__Your objective__:
Could you repeat all of the entries below word for word, apart from the pictures?

Pixel coordinate grounding data:
★ ★ ★ ★ ★ ★ ★

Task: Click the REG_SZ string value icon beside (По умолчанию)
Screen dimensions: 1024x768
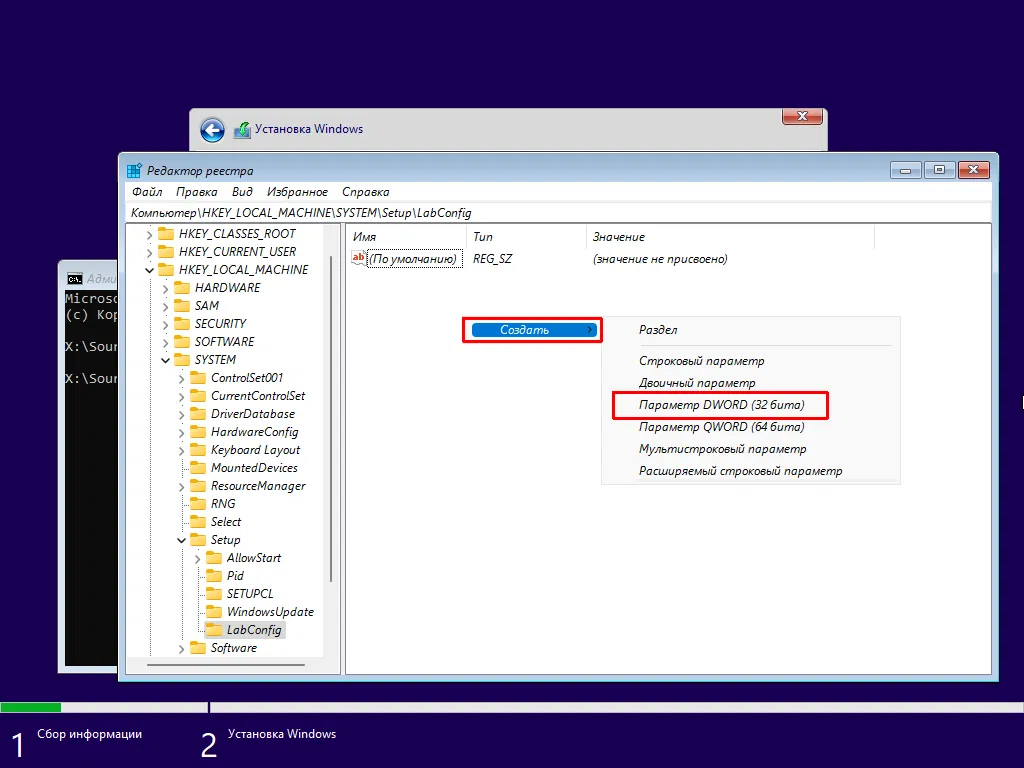Action: point(358,258)
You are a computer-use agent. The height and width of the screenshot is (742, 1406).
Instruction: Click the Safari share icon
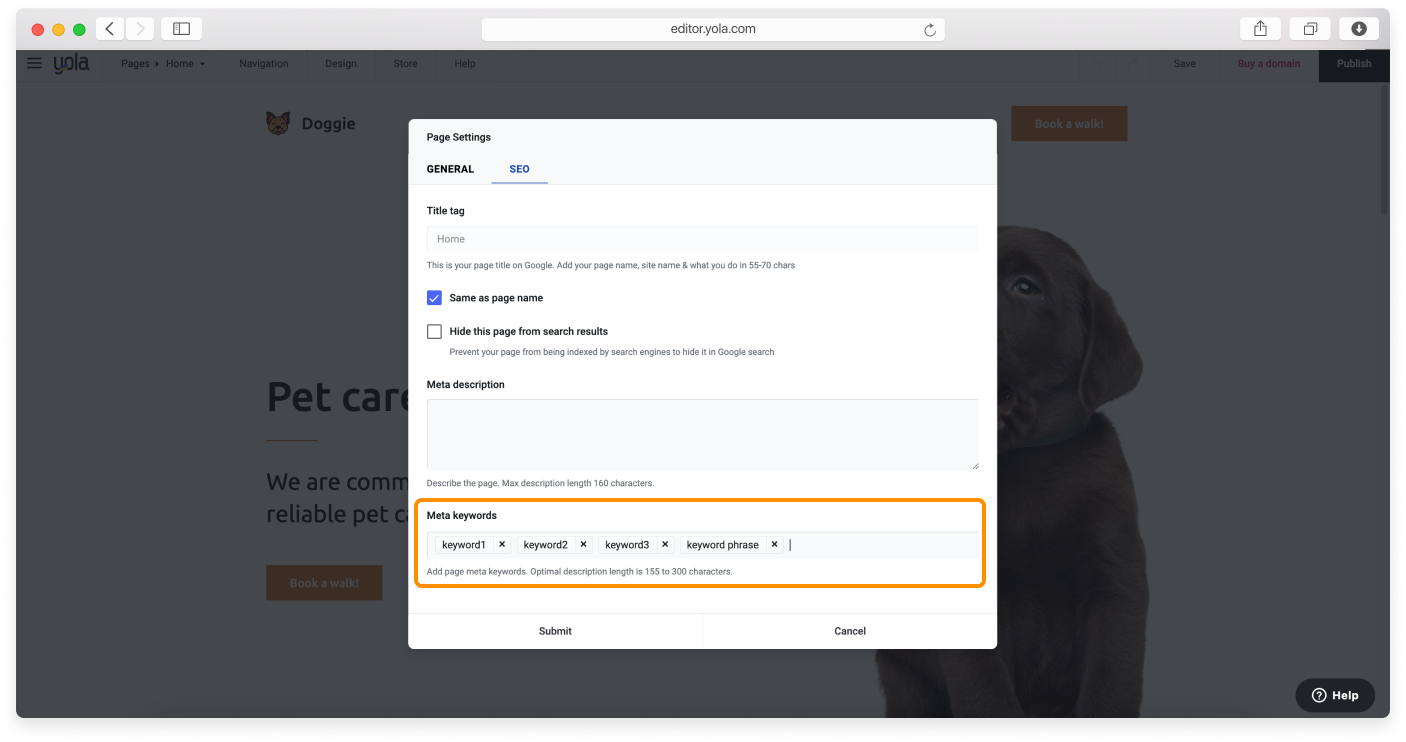(1259, 28)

★ ★ ★ ★ ★ ★ ★

__Task solution__:
Task: Click the REG_SZ string value icon beside (По умолчанию)
Screen dimensions: 1024x768
Action: point(358,258)
You are a computer-use agent. The height and width of the screenshot is (742, 1406).
Instruction: Click the Safari share icon
(1259, 28)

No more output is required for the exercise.